Pondering Distance and Withdrawal - Nouwen & Girard

The Gospel reading today, January 14, 2015 included this verse from Mark 1. 

Rising very early before dawn, he left and went off to a deserted place, where he prayed.  – Mark 1:35

If you have visited this blog you know that I am a student of René Girard. The scope of mimetic theory and 'the scapegoat' encompasses about everything human: memory, language, ritual, violence, love, culture, person-hood, it is all there.

And 

I have always had a special place in my soul for the words of Fr. Henri Nouwen.  Many years ago he wrote a meditation on the passage above, Mark 1:35.  It’s found in his book, Out of Solitude.

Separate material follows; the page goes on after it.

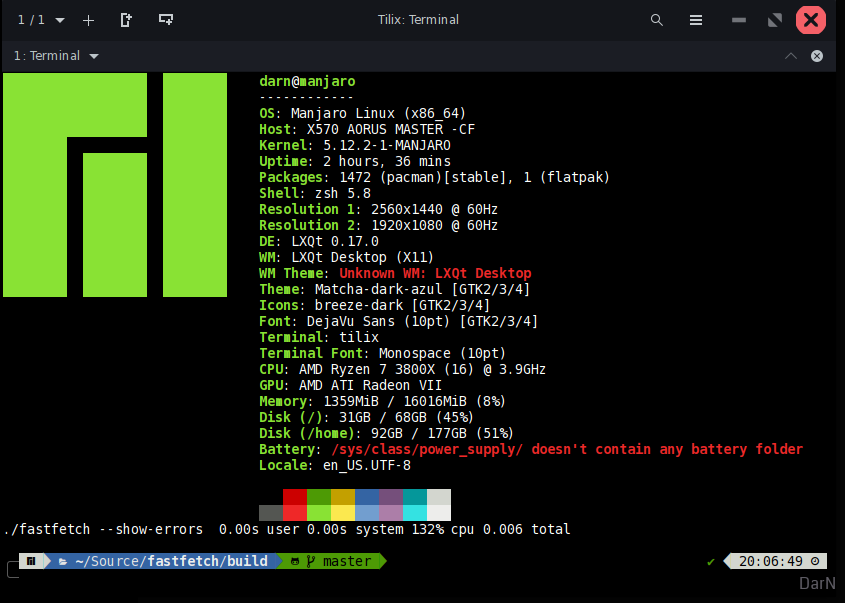Click the terminal icon at prompt start
The image size is (845, 603).
tap(31, 561)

My inclination is when reading and a nugget-of-wisdom jumps out, I often, in my mind, connect it to another nugget-of-wisdom that had lodged in my brain sometime earlier.  By bringing these nuggets together and discerning I am often left with awe and gratitude for those who help open our minds to a revelation that there truly is something greater here... So I give you to ponder, first Nouwen's reflection on Mark 1:35 and then below is Girard's quote. How have you contemplated the many paradoxes in your life?

Henri Nouwen:

In the morning, long before dawn, he got up and left the house, and went off to a lonely place and prayed there.”  In the middle of sentences loaded with action – healing suffering people, casting out devils, responding to impatient disciples, traveling from town to town and preaching from synagogue to synagogue – we find these quiet words:  “In the morning, long before dawn, he got up and left the house, and went off to a lonely place and prayed there.”  In the center of breathless activities we hear a restful breathing.  Surrounded by hours of moving we find a moment of quiet stillness. 

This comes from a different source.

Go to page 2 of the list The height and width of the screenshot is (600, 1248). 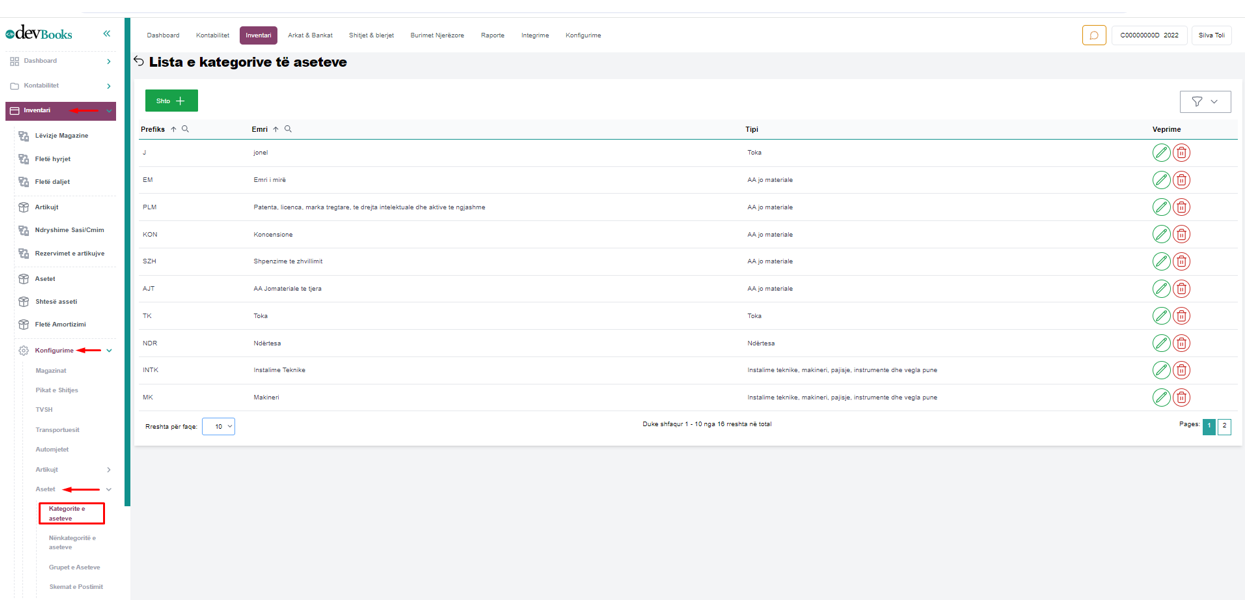(x=1224, y=426)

In the heart of much involvement there are words of withdrawal. 

In the midst of action there is contemplation. And after much togetherness there is solitude.  The more I read this nearly silent sentence locked in between the loud words of action, the more I have the sense that the secret of Jesus’ ministry is hidden in that lonely place where he went to pray, early in the morning, long before the dawn.

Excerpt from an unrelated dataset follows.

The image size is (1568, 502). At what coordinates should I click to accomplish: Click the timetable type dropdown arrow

In the lonely place Jesus finds the courage to follow God’s will and not his own; to speak God’s words and not his own; to do God’s work and not his own.  He reminds us constantly”  “I can do nothing by myself  . . . my aim is to do not my own will, but the will of him who sent me” (Jn 5:30).  And again, “The words I say to you I do not speak as from myself: it is the Father, living in me, who is doing this work” (Jn 14:10).  It is in the lonely place, where Jesus enters into intimacy with the Father, that his ministry is born.

I want to reflect on this lonely place in our lives.  Somewhere we know that without a lonely place our lives are in danger.  Somewhere we know that without silence words lose their meaning, that without listening, speaking no longer heals, that...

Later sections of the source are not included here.